▶ [STATED TASK]
Retype the records from the line with "Open the Вопросница forum link" up to and including the line with "pyautogui.click(x=643, y=35)", copying each one exactly.

__________________________________________________

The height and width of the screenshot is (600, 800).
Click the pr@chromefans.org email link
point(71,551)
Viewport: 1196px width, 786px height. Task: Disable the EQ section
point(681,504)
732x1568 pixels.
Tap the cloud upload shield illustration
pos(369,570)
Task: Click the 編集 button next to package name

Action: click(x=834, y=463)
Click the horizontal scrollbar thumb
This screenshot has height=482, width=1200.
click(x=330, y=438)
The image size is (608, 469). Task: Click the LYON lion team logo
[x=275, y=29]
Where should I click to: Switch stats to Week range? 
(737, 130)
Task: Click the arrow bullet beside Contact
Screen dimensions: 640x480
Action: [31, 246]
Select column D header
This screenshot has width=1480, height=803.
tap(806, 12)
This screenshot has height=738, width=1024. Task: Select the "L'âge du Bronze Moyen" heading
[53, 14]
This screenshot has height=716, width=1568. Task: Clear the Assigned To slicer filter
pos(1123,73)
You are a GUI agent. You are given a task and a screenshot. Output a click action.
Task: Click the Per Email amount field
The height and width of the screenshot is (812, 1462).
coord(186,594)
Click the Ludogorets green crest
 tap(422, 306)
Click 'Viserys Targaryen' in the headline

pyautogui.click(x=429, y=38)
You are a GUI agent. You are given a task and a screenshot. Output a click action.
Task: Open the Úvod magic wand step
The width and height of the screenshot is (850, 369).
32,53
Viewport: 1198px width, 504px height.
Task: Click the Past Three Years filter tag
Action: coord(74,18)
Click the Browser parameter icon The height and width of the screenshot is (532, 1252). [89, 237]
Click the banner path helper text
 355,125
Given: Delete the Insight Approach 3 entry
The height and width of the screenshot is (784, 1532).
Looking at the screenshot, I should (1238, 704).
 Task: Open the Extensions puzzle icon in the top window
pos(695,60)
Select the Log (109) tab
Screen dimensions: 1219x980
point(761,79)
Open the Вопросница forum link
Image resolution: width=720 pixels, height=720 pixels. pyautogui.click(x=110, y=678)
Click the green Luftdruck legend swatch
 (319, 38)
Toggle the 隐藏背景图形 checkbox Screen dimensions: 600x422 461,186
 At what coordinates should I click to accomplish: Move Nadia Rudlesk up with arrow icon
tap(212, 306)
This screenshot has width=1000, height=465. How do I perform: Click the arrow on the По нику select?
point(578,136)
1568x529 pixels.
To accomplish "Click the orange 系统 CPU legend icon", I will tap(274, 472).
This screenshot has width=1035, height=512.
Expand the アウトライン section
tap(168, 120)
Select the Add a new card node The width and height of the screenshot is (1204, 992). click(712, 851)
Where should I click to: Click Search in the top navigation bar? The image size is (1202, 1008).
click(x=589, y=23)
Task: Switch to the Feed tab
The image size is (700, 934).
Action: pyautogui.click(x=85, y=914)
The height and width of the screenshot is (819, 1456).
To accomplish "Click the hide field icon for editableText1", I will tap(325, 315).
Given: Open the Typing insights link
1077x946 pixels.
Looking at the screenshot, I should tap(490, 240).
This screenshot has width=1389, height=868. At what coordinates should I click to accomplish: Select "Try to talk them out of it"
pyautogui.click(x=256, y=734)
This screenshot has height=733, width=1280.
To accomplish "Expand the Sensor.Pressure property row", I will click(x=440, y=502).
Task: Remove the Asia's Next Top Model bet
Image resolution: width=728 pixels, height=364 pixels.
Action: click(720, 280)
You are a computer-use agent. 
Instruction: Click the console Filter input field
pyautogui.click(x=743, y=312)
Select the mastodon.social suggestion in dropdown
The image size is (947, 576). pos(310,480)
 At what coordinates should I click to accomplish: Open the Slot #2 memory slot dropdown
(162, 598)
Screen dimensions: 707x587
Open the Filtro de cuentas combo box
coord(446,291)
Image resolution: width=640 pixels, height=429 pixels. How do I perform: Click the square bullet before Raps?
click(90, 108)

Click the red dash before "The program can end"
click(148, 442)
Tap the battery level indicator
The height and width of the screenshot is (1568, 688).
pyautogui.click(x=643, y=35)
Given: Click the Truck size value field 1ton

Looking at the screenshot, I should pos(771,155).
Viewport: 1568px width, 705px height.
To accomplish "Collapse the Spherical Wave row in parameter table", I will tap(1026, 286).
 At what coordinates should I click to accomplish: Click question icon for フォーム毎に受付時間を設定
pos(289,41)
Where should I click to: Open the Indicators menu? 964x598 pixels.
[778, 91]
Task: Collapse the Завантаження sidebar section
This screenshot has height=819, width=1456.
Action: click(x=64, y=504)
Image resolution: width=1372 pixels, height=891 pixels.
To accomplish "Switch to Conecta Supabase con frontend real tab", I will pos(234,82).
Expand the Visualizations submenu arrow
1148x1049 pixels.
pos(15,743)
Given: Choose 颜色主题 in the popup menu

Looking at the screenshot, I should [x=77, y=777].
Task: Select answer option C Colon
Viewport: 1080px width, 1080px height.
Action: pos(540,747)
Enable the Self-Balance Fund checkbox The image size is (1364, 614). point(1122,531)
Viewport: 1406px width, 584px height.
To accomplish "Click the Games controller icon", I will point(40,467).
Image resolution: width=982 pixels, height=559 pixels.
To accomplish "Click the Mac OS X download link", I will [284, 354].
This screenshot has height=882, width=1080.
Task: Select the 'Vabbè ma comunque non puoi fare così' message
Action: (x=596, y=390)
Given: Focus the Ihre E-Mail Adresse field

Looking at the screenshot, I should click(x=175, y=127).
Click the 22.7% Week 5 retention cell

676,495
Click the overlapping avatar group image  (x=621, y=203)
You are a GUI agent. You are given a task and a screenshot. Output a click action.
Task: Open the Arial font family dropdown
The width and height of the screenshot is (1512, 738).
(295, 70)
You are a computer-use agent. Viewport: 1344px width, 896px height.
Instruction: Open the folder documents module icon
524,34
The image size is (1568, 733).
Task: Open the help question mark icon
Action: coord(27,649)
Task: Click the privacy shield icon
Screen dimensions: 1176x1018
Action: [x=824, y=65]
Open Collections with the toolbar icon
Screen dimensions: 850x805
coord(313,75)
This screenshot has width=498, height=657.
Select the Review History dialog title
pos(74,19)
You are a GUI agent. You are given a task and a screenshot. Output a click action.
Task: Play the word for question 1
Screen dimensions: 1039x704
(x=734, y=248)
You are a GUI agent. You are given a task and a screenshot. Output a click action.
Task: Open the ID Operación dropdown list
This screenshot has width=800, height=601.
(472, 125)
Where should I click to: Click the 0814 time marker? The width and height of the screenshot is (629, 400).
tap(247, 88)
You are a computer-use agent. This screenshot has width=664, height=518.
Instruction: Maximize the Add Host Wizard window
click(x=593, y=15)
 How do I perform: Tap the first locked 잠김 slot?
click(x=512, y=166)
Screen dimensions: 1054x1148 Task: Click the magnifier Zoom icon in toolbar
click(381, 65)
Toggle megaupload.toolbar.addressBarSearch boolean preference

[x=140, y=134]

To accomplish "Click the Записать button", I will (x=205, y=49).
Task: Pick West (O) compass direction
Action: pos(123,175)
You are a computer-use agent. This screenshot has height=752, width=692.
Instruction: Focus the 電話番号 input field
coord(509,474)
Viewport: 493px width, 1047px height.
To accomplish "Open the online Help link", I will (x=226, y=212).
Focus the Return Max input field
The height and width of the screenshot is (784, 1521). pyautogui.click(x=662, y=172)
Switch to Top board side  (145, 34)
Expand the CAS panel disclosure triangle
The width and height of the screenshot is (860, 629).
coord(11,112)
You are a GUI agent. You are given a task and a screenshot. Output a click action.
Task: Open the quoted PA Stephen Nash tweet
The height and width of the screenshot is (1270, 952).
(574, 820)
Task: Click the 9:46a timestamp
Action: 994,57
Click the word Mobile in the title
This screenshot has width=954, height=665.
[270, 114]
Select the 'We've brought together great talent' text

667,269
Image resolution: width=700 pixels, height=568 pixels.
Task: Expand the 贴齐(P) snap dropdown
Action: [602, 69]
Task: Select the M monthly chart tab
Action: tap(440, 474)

__________________________________________________

▶ [WRITTEN REPLY]
Open the Вопросница forum link
Image resolution: width=720 pixels, height=720 pixels. pyautogui.click(x=110, y=678)
Click the green Luftdruck legend swatch
 (319, 38)
Toggle the 隐藏背景图形 checkbox Screen dimensions: 600x422 461,186
 At what coordinates should I click to accomplish: Move Nadia Rudlesk up with arrow icon
tap(212, 306)
This screenshot has width=1000, height=465. How do I perform: Click the arrow on the По нику select?
point(578,136)
1568x529 pixels.
To accomplish "Click the orange 系统 CPU legend icon", I will tap(274, 472).
This screenshot has width=1035, height=512.
Expand the アウトライン section
tap(168, 120)
Select the Add a new card node The width and height of the screenshot is (1204, 992). click(712, 851)
Where should I click to: Click Search in the top navigation bar? The image size is (1202, 1008).
click(x=589, y=23)
Task: Switch to the Feed tab
The image size is (700, 934).
Action: pyautogui.click(x=85, y=914)
The height and width of the screenshot is (819, 1456).
To accomplish "Click the hide field icon for editableText1", I will tap(325, 315).
Given: Open the Typing insights link
1077x946 pixels.
Looking at the screenshot, I should tap(490, 240).
This screenshot has width=1389, height=868. At what coordinates should I click to accomplish: Select "Try to talk them out of it"
pyautogui.click(x=256, y=734)
This screenshot has height=733, width=1280.
To accomplish "Expand the Sensor.Pressure property row", I will click(x=440, y=502).
Task: Remove the Asia's Next Top Model bet
Image resolution: width=728 pixels, height=364 pixels.
Action: click(720, 280)
You are a computer-use agent. 
Instruction: Click the console Filter input field
pyautogui.click(x=743, y=312)
Select the mastodon.social suggestion in dropdown
The image size is (947, 576). pos(310,480)
 At what coordinates should I click to accomplish: Open the Slot #2 memory slot dropdown
(162, 598)
Screen dimensions: 707x587
Open the Filtro de cuentas combo box
coord(446,291)
Image resolution: width=640 pixels, height=429 pixels. How do I perform: Click the square bullet before Raps?
click(90, 108)

Click the red dash before "The program can end"
click(148, 442)
Tap the battery level indicator
The height and width of the screenshot is (1568, 688).
pyautogui.click(x=643, y=35)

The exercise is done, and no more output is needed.